I think it’s important to know all that I wrote about in Our Love Story in order to get the full feel for my wedding day. Because the truth is, I walked down the aisle on my wedding day with a shadow of doubt. I felt there must be some in the sanctuary who were holding their breath like I was holding mine. Could this marriage work?
I remember talking to my Grandma Harrington once about her wedding day. She said to me, “That day when your grandpa and I knelt on the alter, we made vows to each other. But more importantly we made them to God. Your grandpa and I have lived through good times and bad, and right now we’re experiencing the hardship of sickness even though we have been largely blessed by health. There have been lots of days when I am reminded that I made those vows to God just as much as I promised them to John.

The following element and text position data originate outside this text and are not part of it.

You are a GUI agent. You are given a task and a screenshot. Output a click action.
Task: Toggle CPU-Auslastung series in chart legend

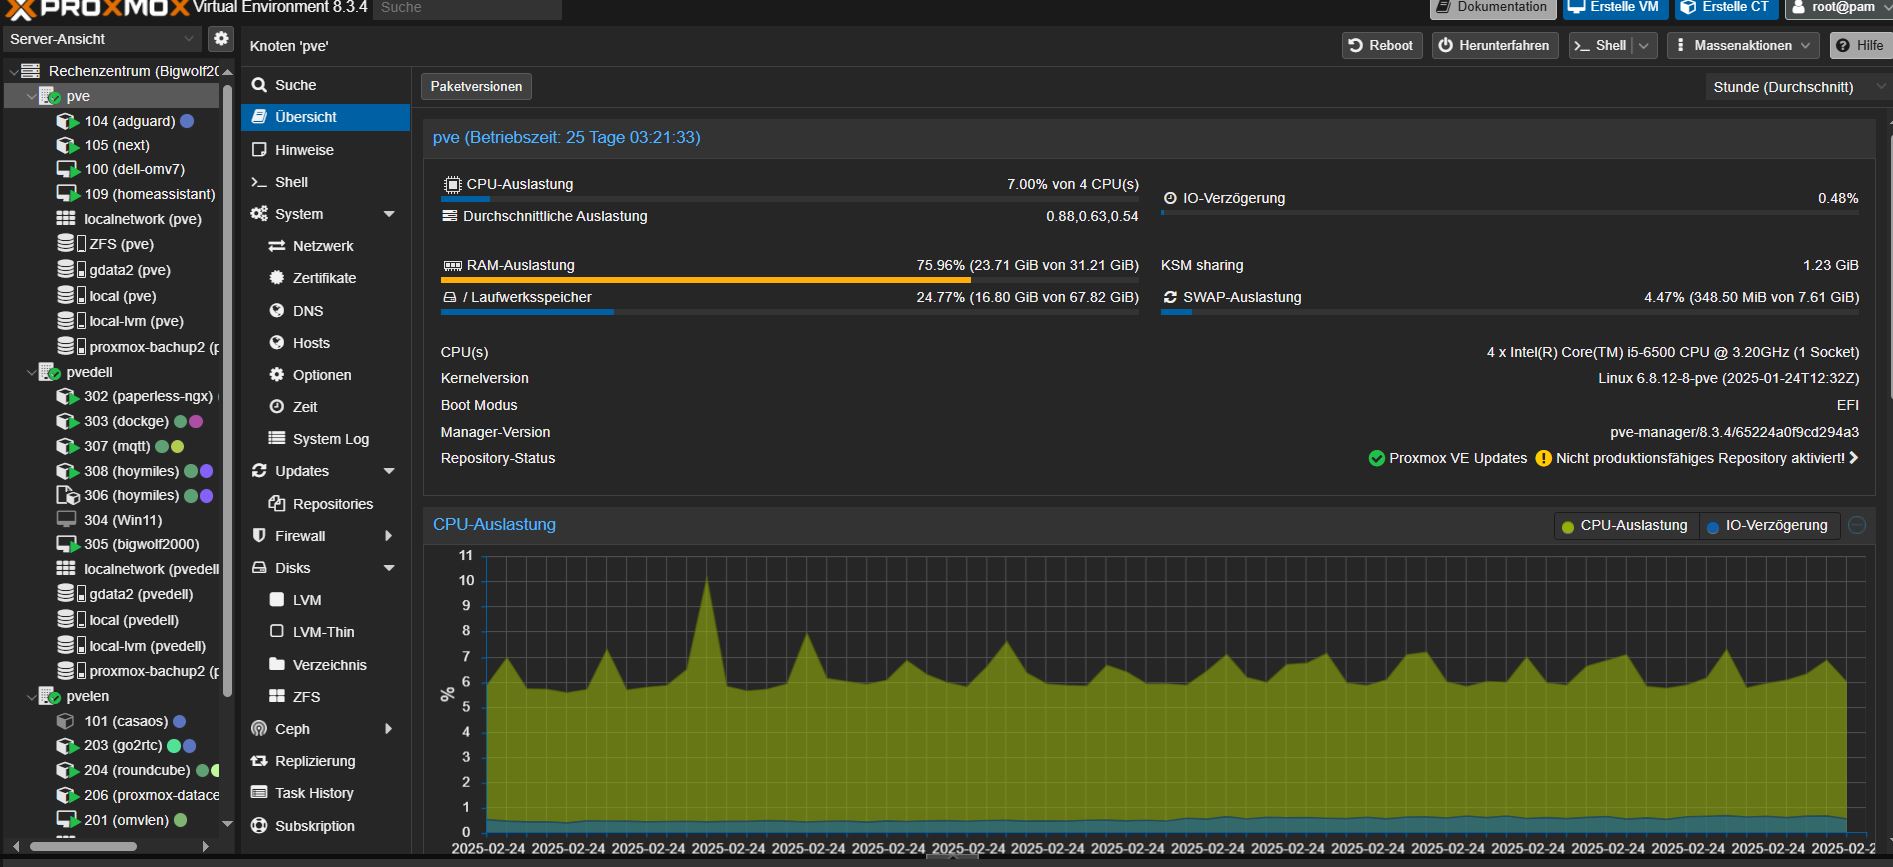coord(1625,526)
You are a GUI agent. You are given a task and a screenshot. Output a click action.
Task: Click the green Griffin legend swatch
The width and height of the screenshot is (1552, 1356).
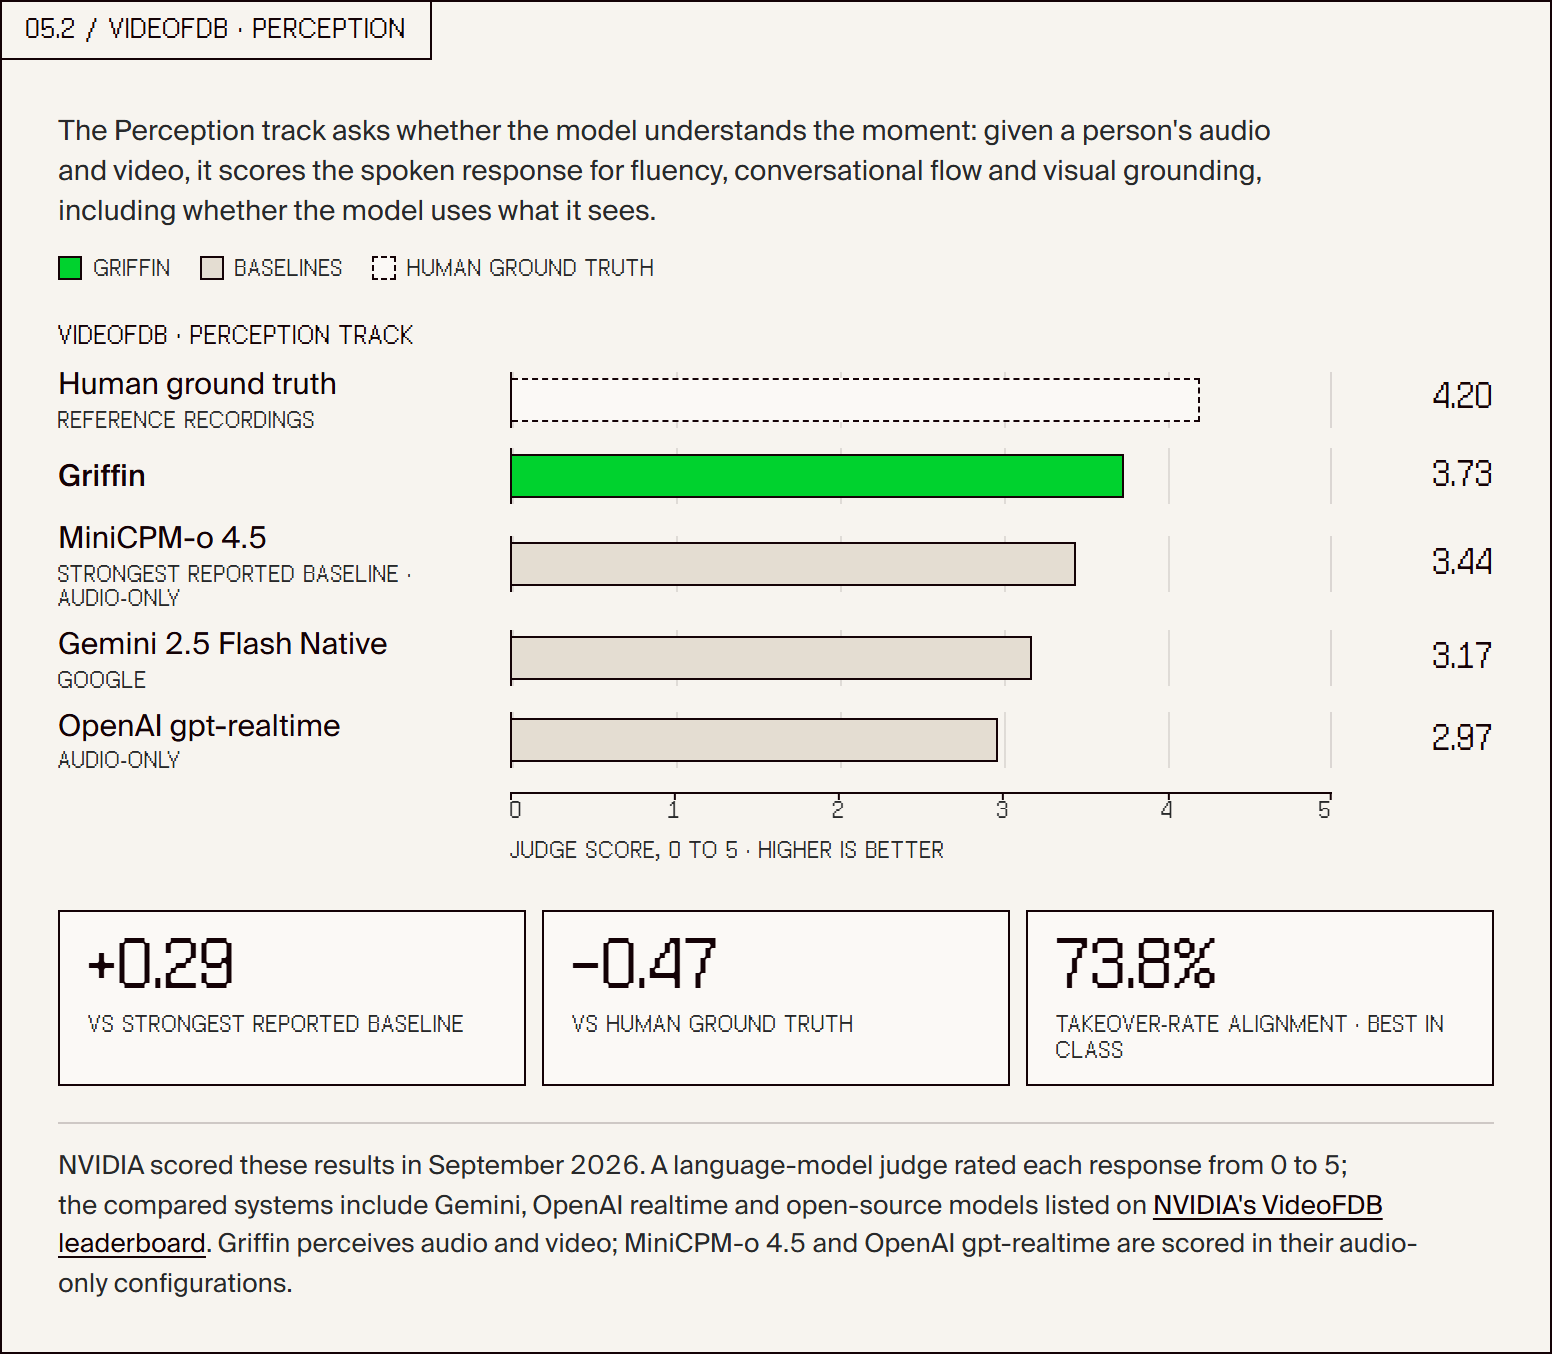point(70,268)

And that is what really holds us together.”
My grandma’s words rang in my head during the entirety of our wedding preparations. I sort of fell into a deep trust that our marriage would work because God really was at the center of Rory and my friendship and I trusted Him to hold us together. I thought of Grandma’s words nonstop, feeling comforted that God was a part of this union too, promising His love to wash over a multitude of things.
The wedding day was bliss. Being surrounded by that many friends and family was perhaps one of the greatest joys in my life. It reminded me of what heaven will be like, being surrounded by such a great cloud of witnesses, people who love us, people who are cheering us on. There may have been some hesitancy, but the day was joyful and fun.

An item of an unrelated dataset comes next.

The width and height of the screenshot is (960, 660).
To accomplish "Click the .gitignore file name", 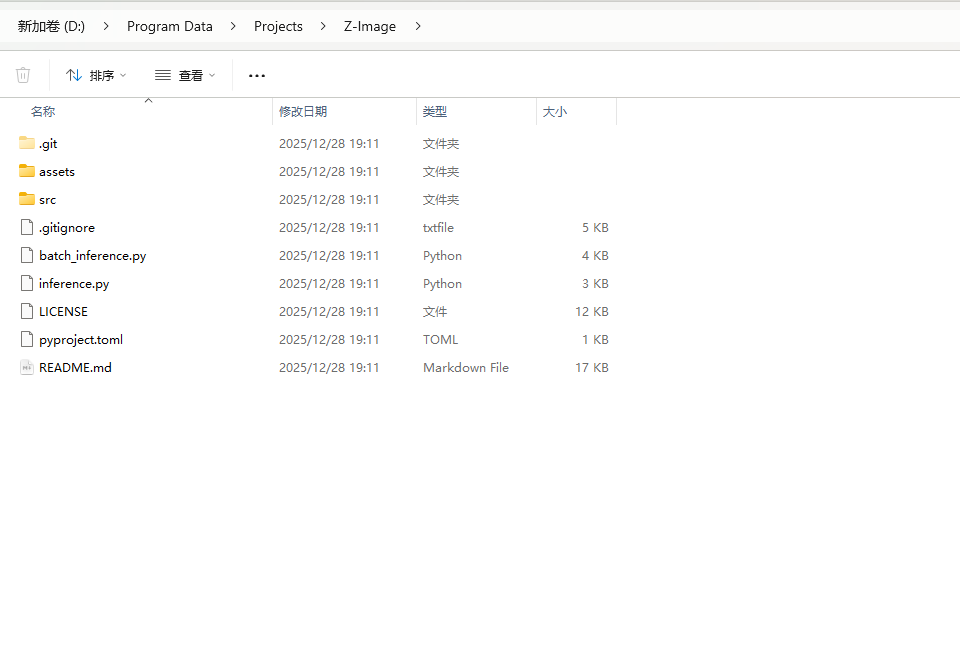I will tap(66, 227).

Yet the day was not the happiest day of my life. The happiest day of my life came two days later.
Rory and I were on the north shore of Lake Superior, I had lost my voice entirely and was communicating with strained whisper squeaks. We were walking quietly on a beach, and I felt the weight of the world lift off of my shoulders as I realized that the thing I had just signed up for was simply to spend the rest of my life with this man: the man I loved more than anything in the world, who made life more fun, who always provided thoughtful conversation and whose company I wanted to be in all of the time. All I had done was promise to spend the rest of my life with my very best friend.